→ **Required work**: Print the records exactly. Miss nothing.
── Records provided
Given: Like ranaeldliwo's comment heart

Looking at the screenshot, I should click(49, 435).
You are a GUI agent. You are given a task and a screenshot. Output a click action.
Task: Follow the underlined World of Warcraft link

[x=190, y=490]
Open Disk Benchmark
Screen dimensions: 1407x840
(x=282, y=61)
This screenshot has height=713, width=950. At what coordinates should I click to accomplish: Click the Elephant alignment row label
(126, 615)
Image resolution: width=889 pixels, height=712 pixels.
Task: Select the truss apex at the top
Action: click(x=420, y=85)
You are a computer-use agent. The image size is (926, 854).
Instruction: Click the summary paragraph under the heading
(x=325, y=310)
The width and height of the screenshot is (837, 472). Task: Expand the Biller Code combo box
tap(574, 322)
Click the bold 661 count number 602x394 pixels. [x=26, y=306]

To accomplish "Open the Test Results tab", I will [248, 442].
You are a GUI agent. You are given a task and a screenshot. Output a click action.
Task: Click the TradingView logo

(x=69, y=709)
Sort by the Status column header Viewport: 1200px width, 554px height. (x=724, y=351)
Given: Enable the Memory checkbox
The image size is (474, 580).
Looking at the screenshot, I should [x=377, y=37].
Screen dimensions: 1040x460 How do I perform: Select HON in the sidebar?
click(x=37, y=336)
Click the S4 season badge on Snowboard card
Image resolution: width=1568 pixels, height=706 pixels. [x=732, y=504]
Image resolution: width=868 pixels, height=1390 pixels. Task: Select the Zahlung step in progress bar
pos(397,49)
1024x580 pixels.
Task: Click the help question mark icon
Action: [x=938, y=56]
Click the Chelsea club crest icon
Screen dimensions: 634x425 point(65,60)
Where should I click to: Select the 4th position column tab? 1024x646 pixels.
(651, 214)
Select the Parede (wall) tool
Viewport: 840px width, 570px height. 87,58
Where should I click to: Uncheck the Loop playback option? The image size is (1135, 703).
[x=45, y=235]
────
→ **Problem solution**:
Given: Like ranaeldliwo's comment heart

Looking at the screenshot, I should click(49, 435).
You are a GUI agent. You are given a task and a screenshot. Output a click action.
Task: Follow the underlined World of Warcraft link

[x=190, y=490]
Open Disk Benchmark
Screen dimensions: 1407x840
(x=282, y=61)
This screenshot has height=713, width=950. At what coordinates should I click to accomplish: Click the Elephant alignment row label
(126, 615)
Image resolution: width=889 pixels, height=712 pixels.
Task: Select the truss apex at the top
Action: click(x=420, y=85)
You are a computer-use agent. The image size is (926, 854).
Instruction: Click the summary paragraph under the heading
(x=325, y=310)
The width and height of the screenshot is (837, 472). Task: Expand the Biller Code combo box
tap(574, 322)
Click the bold 661 count number 602x394 pixels. [x=26, y=306]

To accomplish "Open the Test Results tab", I will [248, 442].
You are a GUI agent. You are given a task and a screenshot. Output a click action.
Task: Click the TradingView logo

(x=69, y=709)
Sort by the Status column header Viewport: 1200px width, 554px height. (x=724, y=351)
Given: Enable the Memory checkbox
The image size is (474, 580).
Looking at the screenshot, I should [x=377, y=37].
Screen dimensions: 1040x460 How do I perform: Select HON in the sidebar?
click(x=37, y=336)
Click the S4 season badge on Snowboard card
Image resolution: width=1568 pixels, height=706 pixels. [x=732, y=504]
Image resolution: width=868 pixels, height=1390 pixels. Task: Select the Zahlung step in progress bar
pos(397,49)
1024x580 pixels.
Task: Click the help question mark icon
Action: [x=938, y=56]
Click the Chelsea club crest icon
Screen dimensions: 634x425 point(65,60)
Where should I click to: Select the 4th position column tab? 1024x646 pixels.
(651, 214)
Select the Parede (wall) tool
Viewport: 840px width, 570px height. 87,58
Where should I click to: Uncheck the Loop playback option? The image size is (1135, 703).
[x=45, y=235]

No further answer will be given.